A few weeks ago on Radio 1, Andy Peters was on the phone to Chris Moyles and they were talking about training and nutrition.

Andy Peters mentioned at one point that there was one particular brand of protein shake that, if you make it with milk, actually tastes as good as a McDonalds milk shake (according to Andy Peters).

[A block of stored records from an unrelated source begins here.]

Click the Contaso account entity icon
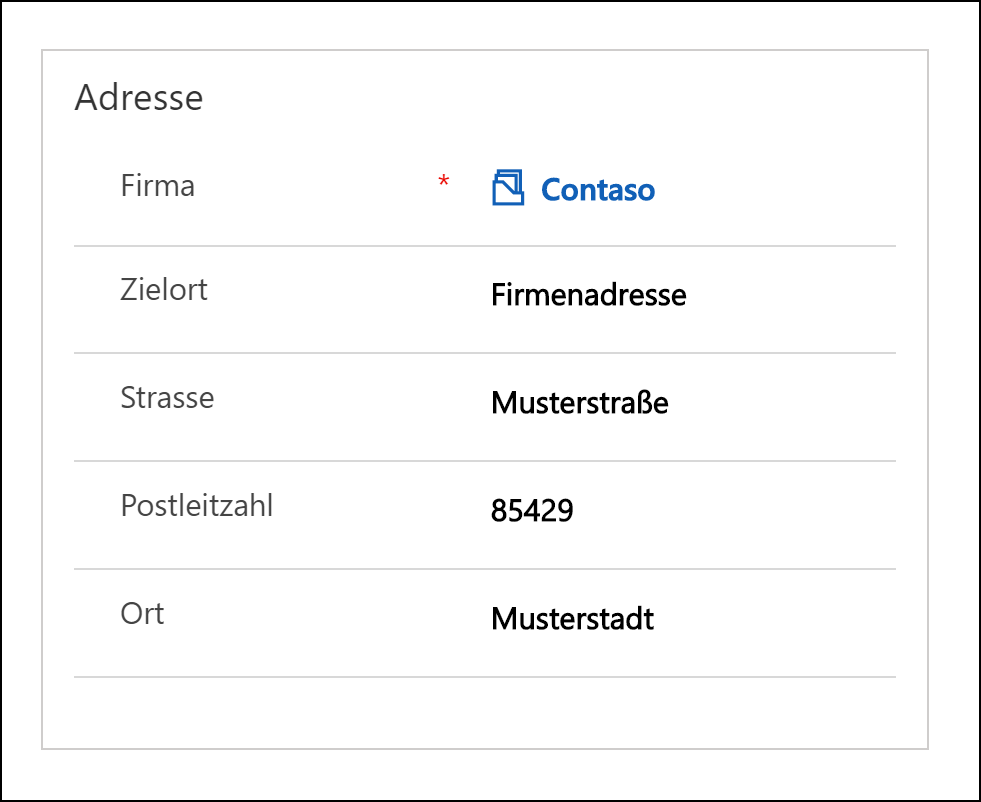The width and height of the screenshot is (981, 802). [507, 187]
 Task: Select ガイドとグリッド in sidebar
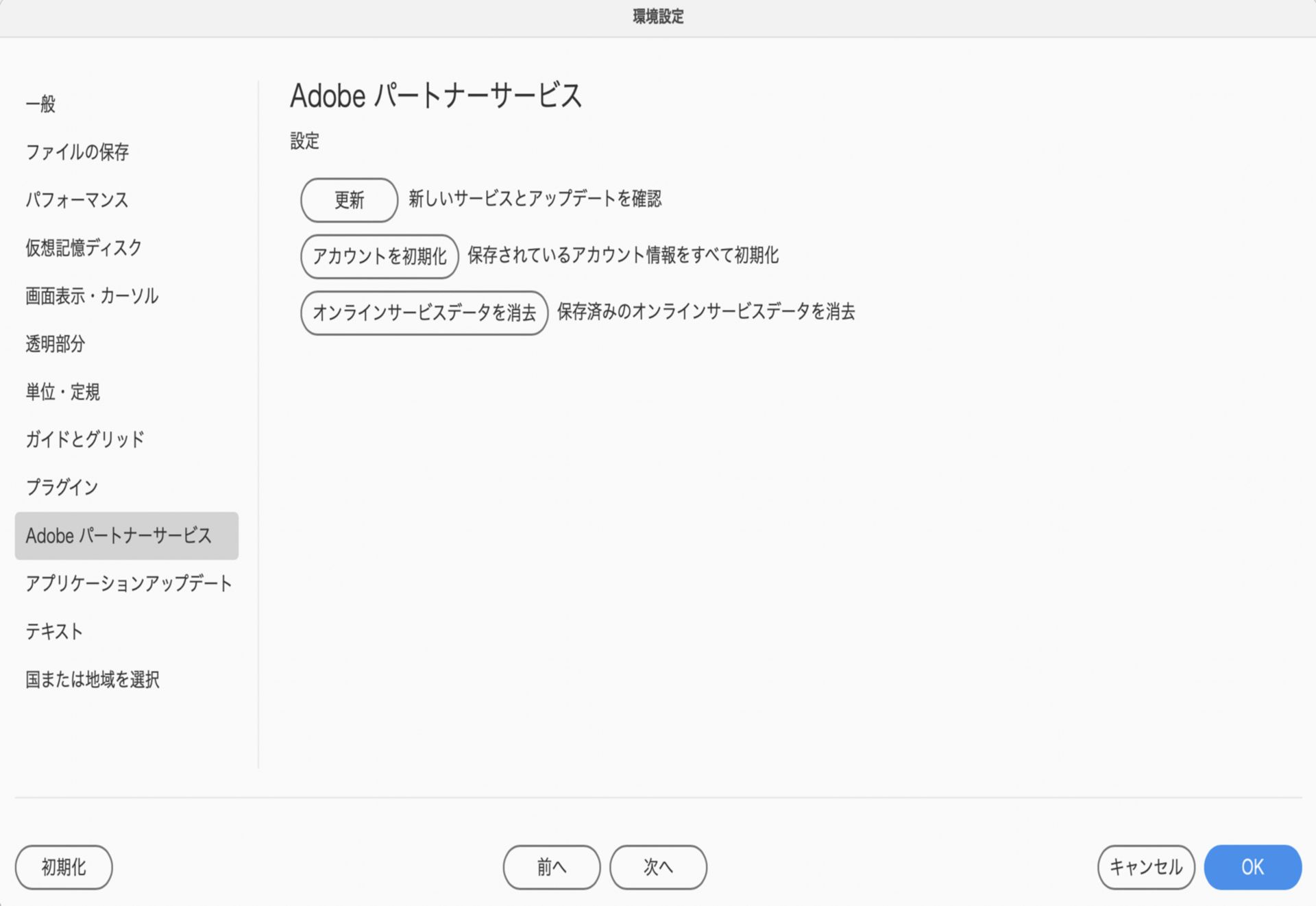85,439
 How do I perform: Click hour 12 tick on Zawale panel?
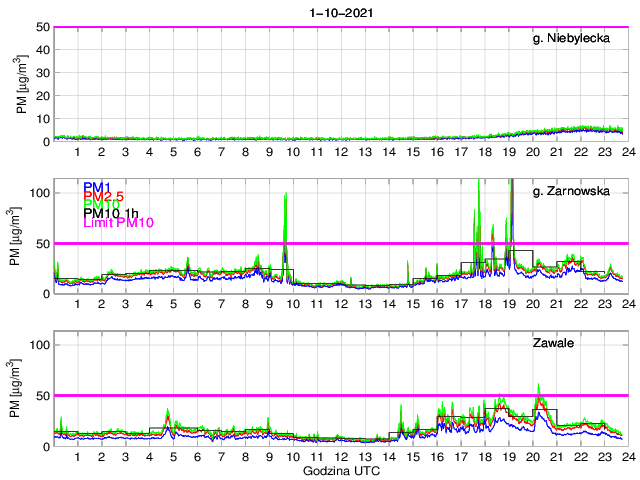(340, 456)
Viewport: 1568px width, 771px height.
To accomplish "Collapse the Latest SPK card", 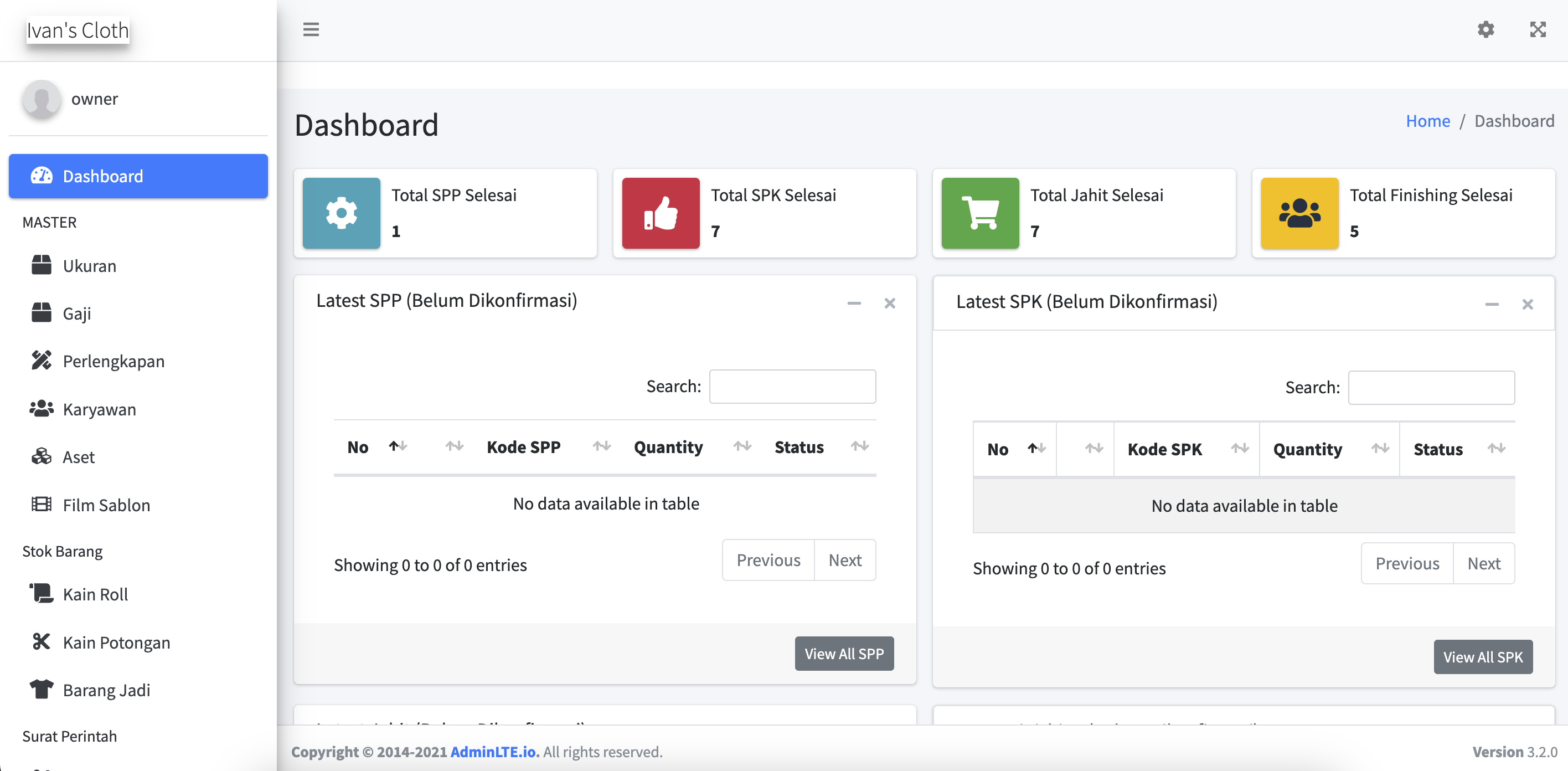I will (1491, 304).
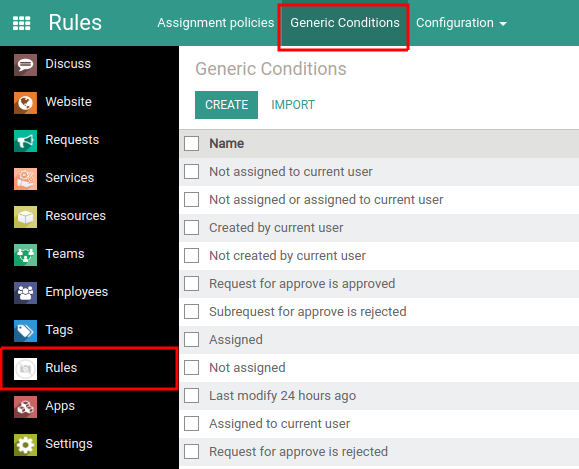Viewport: 579px width, 469px height.
Task: Check the 'Created by current user' row
Action: point(191,227)
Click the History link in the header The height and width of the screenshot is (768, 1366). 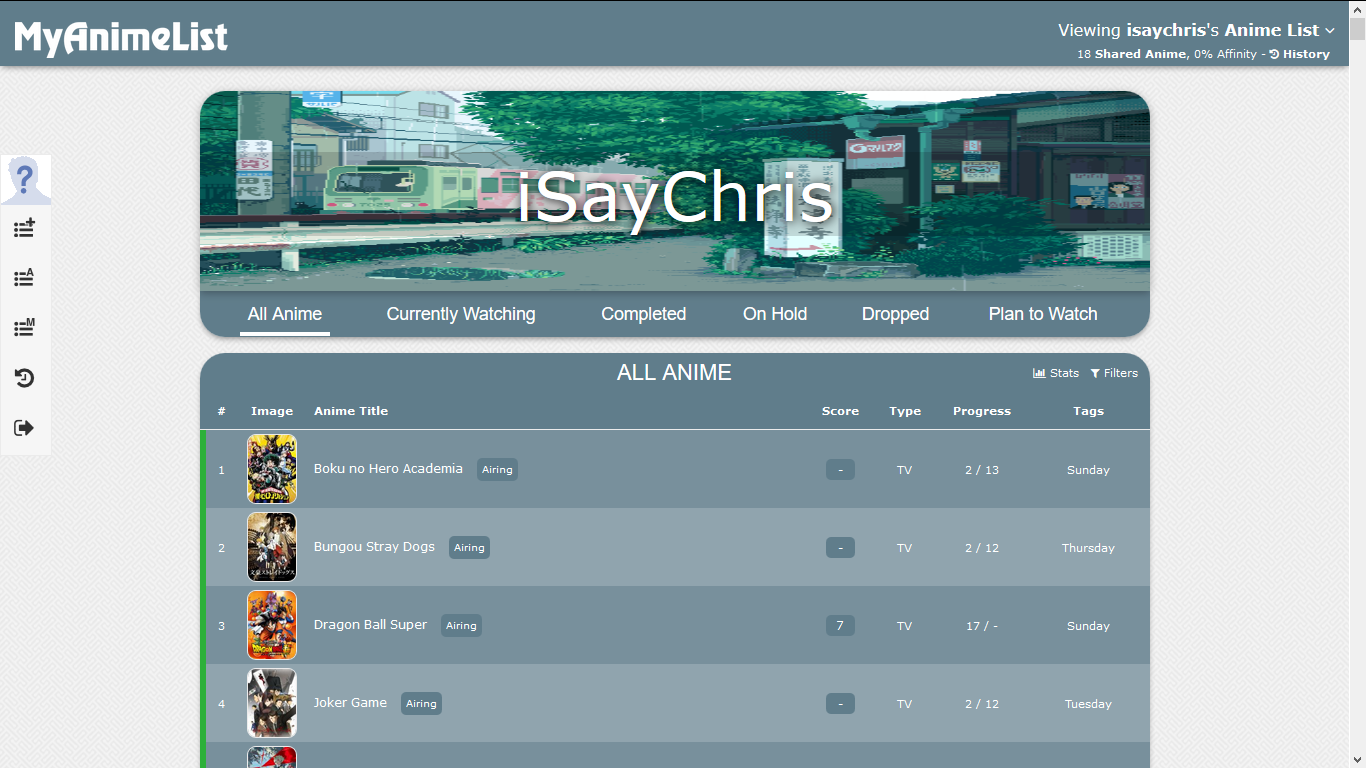1300,54
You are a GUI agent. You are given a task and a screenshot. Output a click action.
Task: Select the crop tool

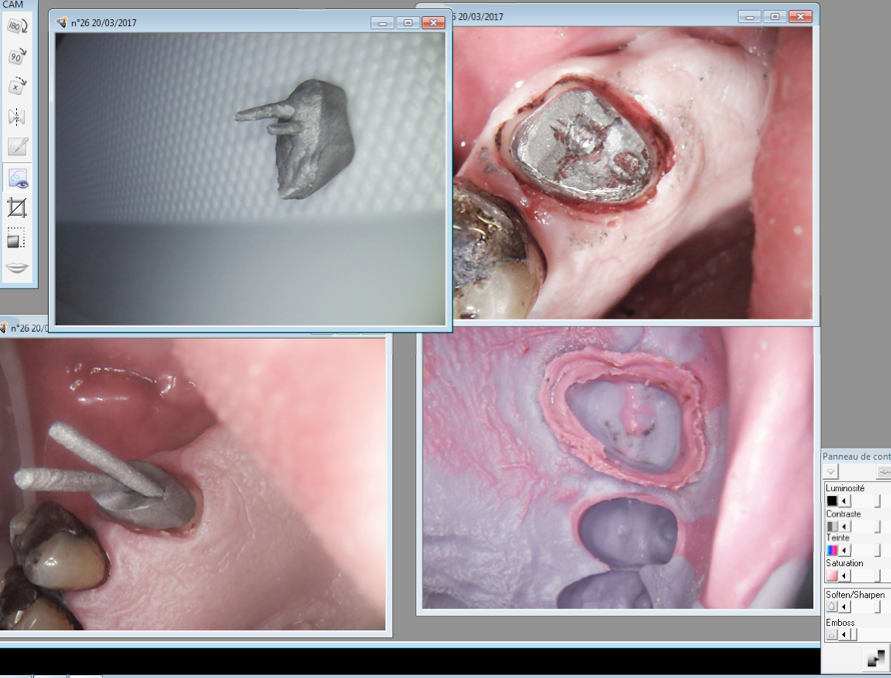(18, 208)
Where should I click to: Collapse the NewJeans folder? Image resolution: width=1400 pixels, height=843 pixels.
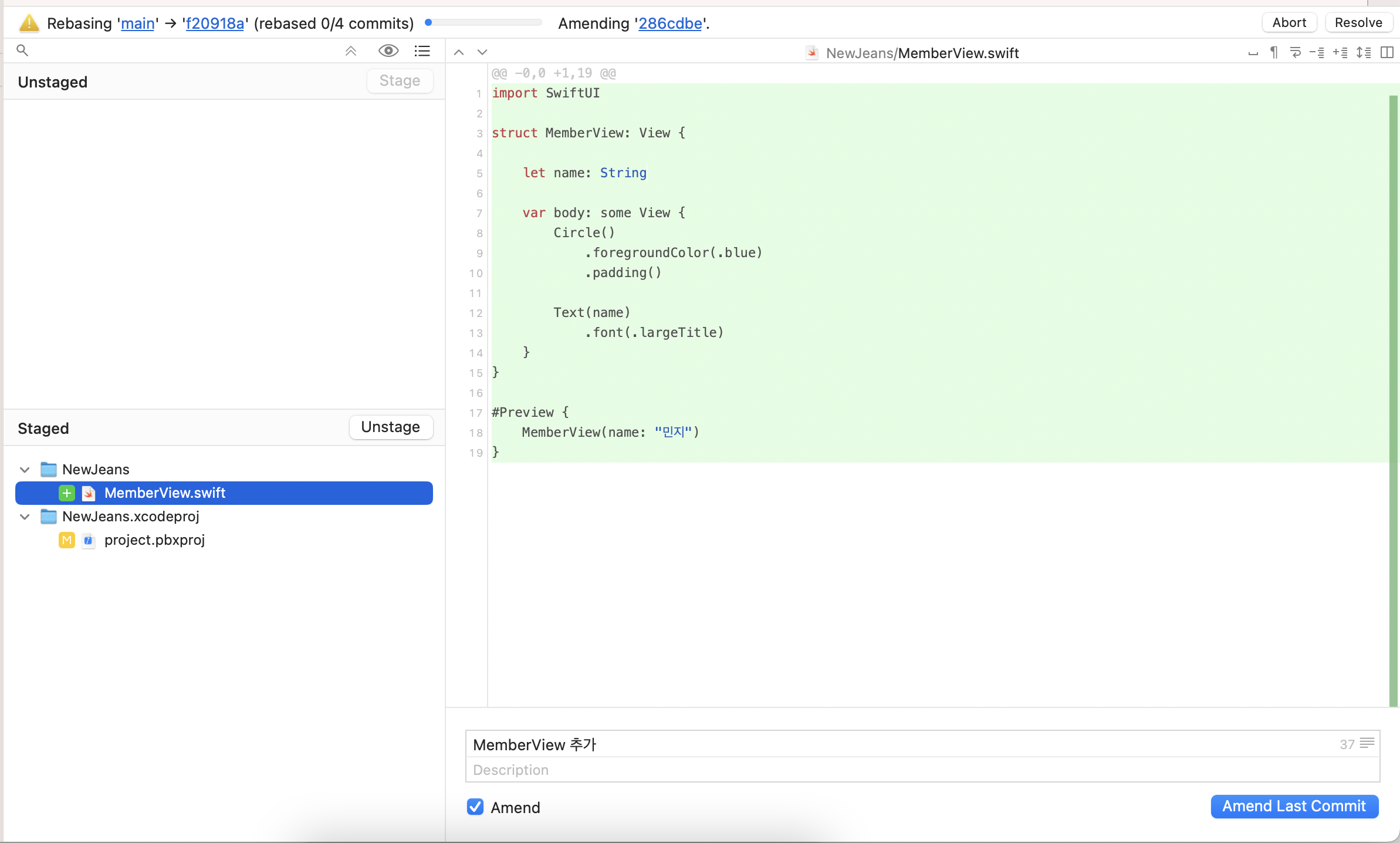pyautogui.click(x=25, y=470)
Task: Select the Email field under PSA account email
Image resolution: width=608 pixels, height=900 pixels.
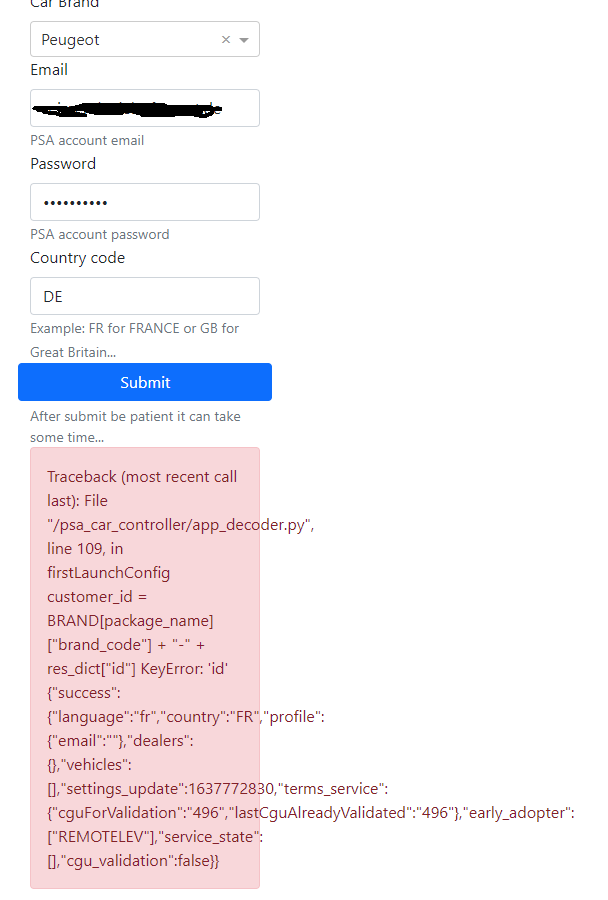Action: 145,107
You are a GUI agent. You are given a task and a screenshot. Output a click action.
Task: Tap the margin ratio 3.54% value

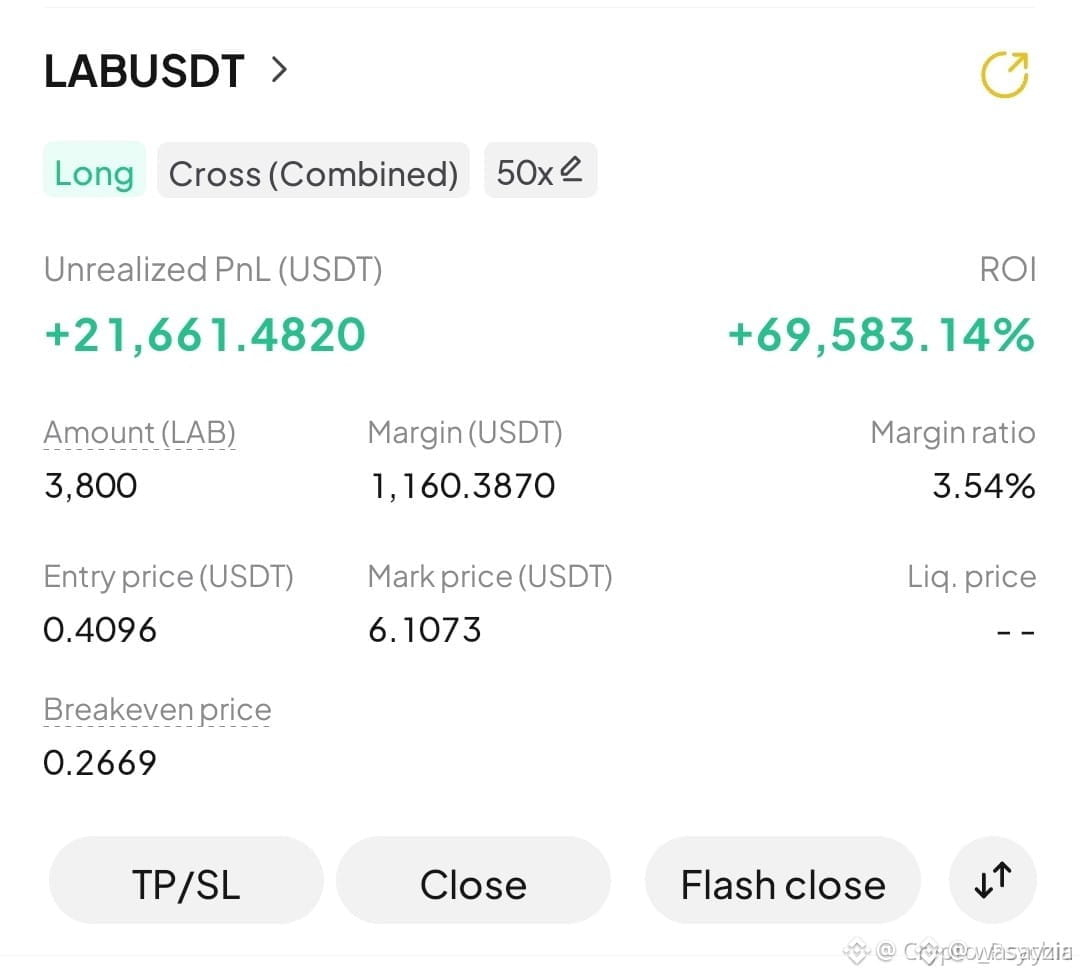(984, 486)
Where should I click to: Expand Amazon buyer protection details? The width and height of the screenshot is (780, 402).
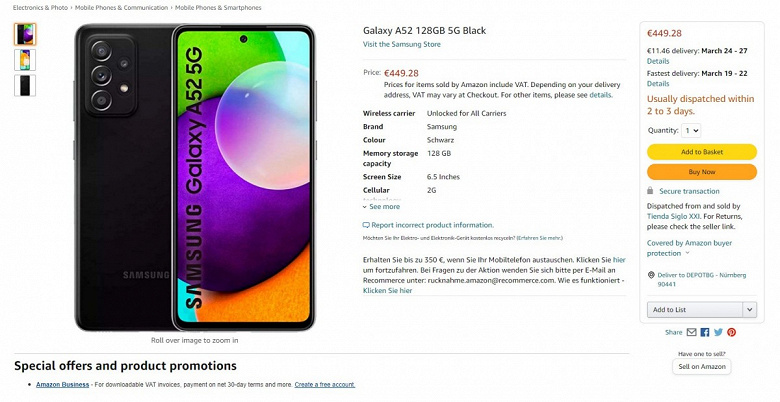(689, 247)
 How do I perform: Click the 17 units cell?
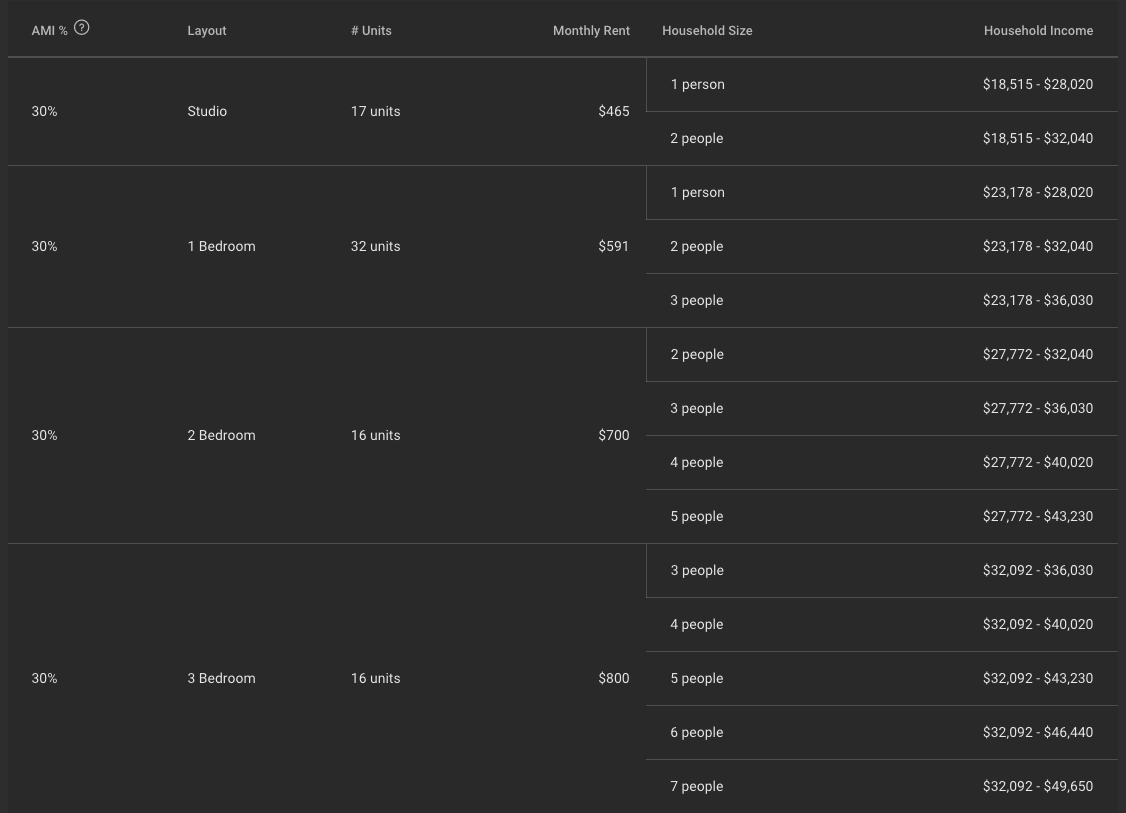[375, 111]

Anybody have any idea what that brand might be?


----------



## G-man99 (Jul 15, 2008)

Cytosport muscle milk is really tasty


----------



## koicarp (Oct 23, 2010)

i find dymatize elite (orange dreamsicle )tastey


----------



## Malibu (May 13, 2010)

but mcdonalds milkshakes taste like ****...

but reflex is da ****


----------



## big_jim_87 (Jul 9, 2009)

if its mass powder then dymatize mega gainer chock made with milk is real nice!


----------



## invisiblekid (Jun 18, 2006)

G-man99 said:


> Cytosport muscle milk is really tasty


Shame they changed the formula a couple of years ago. Anyone tried Monster Milk any good?


----------



## invisiblekid (Jun 18, 2006)

Finchy said:


> A few weeks ago on Radio 1, Andy Peters was on the phone to Chris Moyles and they were talking about training and nutrition.
> 
> Andy Peters mentioned at one point that there was one particular brand of protein shake that, if you make it with milk, actually tastes as good as a McDonalds milk shake (according to Andy Peters).
> 
> Anybody have any idea what that brand might be?


Probably Maximuscle and is probably laden with sugar.

I like Pro-Peptide. The Malt Choc is really nice.

Pro-Recover with milk tastes really, really good - probably due to the Maltodextrin.


----------



## Smitch (Dec 29, 2008)

Any protein powder tastes good with milk.


----------



## MarkFranco (Aug 26, 2010)

I beg to differ USN stuff tastes like **** imo

BBW choc cookie is really nice

Also the gym i train at has just got some new ones in, come in sachets and boxes of about 30-40 cant remember the make though, really thick shake that tastes amazing


----------



## flinty90 (Jul 1, 2010)

400 ml of semi skimmed milk and a extreme nutrition 1 scoop of chocolate and 1 banana mix in blender for 15 seconds and that is as close as you will get to a maccys shake imo !!! absolutely lush !!!


----------



## pod13 (Aug 26, 2008)

Myprotein chocolate impact whey - 2 scoops.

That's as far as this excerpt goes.